It’s a gloomy day in Vancouver and I’m craving the sun-drenched beaches of Spain’s Costa de la Luz. This gorgeous stretch of Atlantic coast runs from Tarifa, Spain’s southern tip, up to the border with Portugal. Its wide sandy beaches are dreamy. Many of them are splendidly deserted. Others are known for their spectacular windsurfing and have a young, fun vibe. These beaches see far fewer tourists than the Costa del Sol, and they are every bit as nice…nicer…shhh. We were there in November, a particularly quiet month—perfect for long beach walks and still plenty of sunshine.
I’m learning how to customize and embed google maps, so lets give it a try. The photos on this post are from day trips that we took from the beautiful white town of Vejer de la Frontera, the perfect base to explore the southernmost section of the Costa de la Luz. The map highlights the spots we visited. Distances are relatively short—it’s only about 60 km from Vejer to Tarifa.
El Palmar is the closest beach to Vejer (about 10-15 minute drive), and it’s a beauty. Its golden sand stretches for a long as the eye can see. The wide beach is backed by low vegetated dunes, which are protected by nice-looking wooden walkways. There are plenty of bars and restaurants across the street but they are all low-rise, casual, surfer-dude type places. I hope it stays this way.
Moving south from El Palmar takes us to Zahora, another swath of perfect sand where the water appears to be a bit calmer. It is bordered on its southern end by Cabo Trafalgar, with its distinctive lighthouse. On the other side of the headland, the beach continues and is backed by the village of Los Caños de Meca. It’s an awesome windswept place that is super popular with windsurfers.
We discovered a gorgeous seaside hike, high up on the cliffs, between the towns of Caños de Meca and Barbate. The 7.2 km Sendero de Acantilado is part of Parque Natural de la Breña y Marismas de Barbate. It’s an easy, wide path that would also be great on bike. We only did a portion of the trail because we didn’t have time to do the 14.4 km out and back. There’s not much public transportation in this area, so unless you can hitch a ride you’ll have to walk back (definitely not a hardship if you have the time). There are several designated entry points to the park along the coastal road. The most dramatic, and highest point on the hike is at Torre de Tajo. The views from the cliffs are stunning.

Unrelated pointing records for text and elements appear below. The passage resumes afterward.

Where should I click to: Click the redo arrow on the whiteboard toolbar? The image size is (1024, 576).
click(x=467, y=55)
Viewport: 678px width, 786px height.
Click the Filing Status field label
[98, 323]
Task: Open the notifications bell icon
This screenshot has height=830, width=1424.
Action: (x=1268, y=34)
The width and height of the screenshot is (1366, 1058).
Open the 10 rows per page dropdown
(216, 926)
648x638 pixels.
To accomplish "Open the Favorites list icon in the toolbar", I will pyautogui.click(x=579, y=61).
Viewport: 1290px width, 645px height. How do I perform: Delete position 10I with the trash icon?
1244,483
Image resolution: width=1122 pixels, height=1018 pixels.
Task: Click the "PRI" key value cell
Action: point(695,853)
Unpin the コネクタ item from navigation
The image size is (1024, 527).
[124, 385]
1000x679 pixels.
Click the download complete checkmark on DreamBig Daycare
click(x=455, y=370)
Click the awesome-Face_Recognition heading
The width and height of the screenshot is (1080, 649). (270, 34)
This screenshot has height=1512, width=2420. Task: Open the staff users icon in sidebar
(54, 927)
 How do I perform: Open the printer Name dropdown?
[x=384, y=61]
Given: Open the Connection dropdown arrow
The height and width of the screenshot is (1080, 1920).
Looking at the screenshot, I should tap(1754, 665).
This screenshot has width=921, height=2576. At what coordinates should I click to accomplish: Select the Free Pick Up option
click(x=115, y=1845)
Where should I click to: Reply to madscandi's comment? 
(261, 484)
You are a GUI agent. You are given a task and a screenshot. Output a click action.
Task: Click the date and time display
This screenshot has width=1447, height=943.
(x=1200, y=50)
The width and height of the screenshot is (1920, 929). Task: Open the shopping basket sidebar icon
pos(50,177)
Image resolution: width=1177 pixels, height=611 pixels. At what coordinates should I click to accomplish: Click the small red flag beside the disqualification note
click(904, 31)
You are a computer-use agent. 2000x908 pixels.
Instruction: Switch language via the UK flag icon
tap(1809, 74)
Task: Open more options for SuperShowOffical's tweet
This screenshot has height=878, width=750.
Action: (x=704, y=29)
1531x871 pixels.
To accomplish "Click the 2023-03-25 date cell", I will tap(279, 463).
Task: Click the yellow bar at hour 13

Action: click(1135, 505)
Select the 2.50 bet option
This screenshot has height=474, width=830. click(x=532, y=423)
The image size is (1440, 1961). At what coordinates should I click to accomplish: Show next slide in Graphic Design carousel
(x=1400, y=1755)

Continuing south is the fishing village and summer resort town of Zahara de los Atunes. It was pretty dead in November, but judging by the long row of beachside bars and restaurants this looks like it could be a very happening place in season. The beach in town isn’t that special (I’m spoiled), but just a kilometre or two further south, in a very upscale neighbourhood, we stumbled upon a magnificent stretch of sand.
We’re coming up to my favourite beach along the southern Costa de la Luz—Bolonia. This massive crescent of soft sand, lapped by turquoise waves is spectacular. My header photo for this post features Bolonia beach. I was so happy sinking my feet into the warm sand and climbing to the top of the dune at the north end of the beach. The beach isn’t the only thing that’s special about Bolonia. This little village contains the ruins of the most complete Roman town yet uncovered in Spain—Baelo Claudio. The site is really impressive and there is a wonderful visitor’s centre with lots of great exhibits. I can understand why the Romans would have liked this place!
Finally, we’re as far south as we can go, in Spain and in Europe. The characterful old town of Tarifa has an exotic feel (you can see Morocco across the strait) and a youthful vibe owing to its status as a wind and kitesurfing meca. It’s also a yummy place for seafood. I digested my big plate of fried boquerones (white anchovies) sitting on a bench along Tarifa’s narrow isthmus, the defacto dividing line of the Mediterranean and the Atlantic. There, we watched an astonishing display of kitesurfing. Hope you enjoy the photos; I had trouble whittling them down!
If You Go:
- Fall is a great time to visit if you like to have beaches to yourself. Though the water was a tad cold to swim without a wetsuit (for me anyway), the air temperature was in the low 20’s celcius (low-mid 70’s F) when we were there in mid-November.
- We loved our base in Vejer de la Frontera, only 10 minutes from the coast. Check out my post on Vejer and other white towns (including recommendations on places to stay). If you want to be right on the coast, Tarifa would be a fun option.
- Get off the main highway (N 340) and explore the coastal road that connects all the beaches/towns I’ve highlighted (and plenty more that we didn’t get to).
- There’s lots more Costa de la Luz further north; visit the amazing city of Cádiz—full of beauty, history, and gorgeous urban beaches.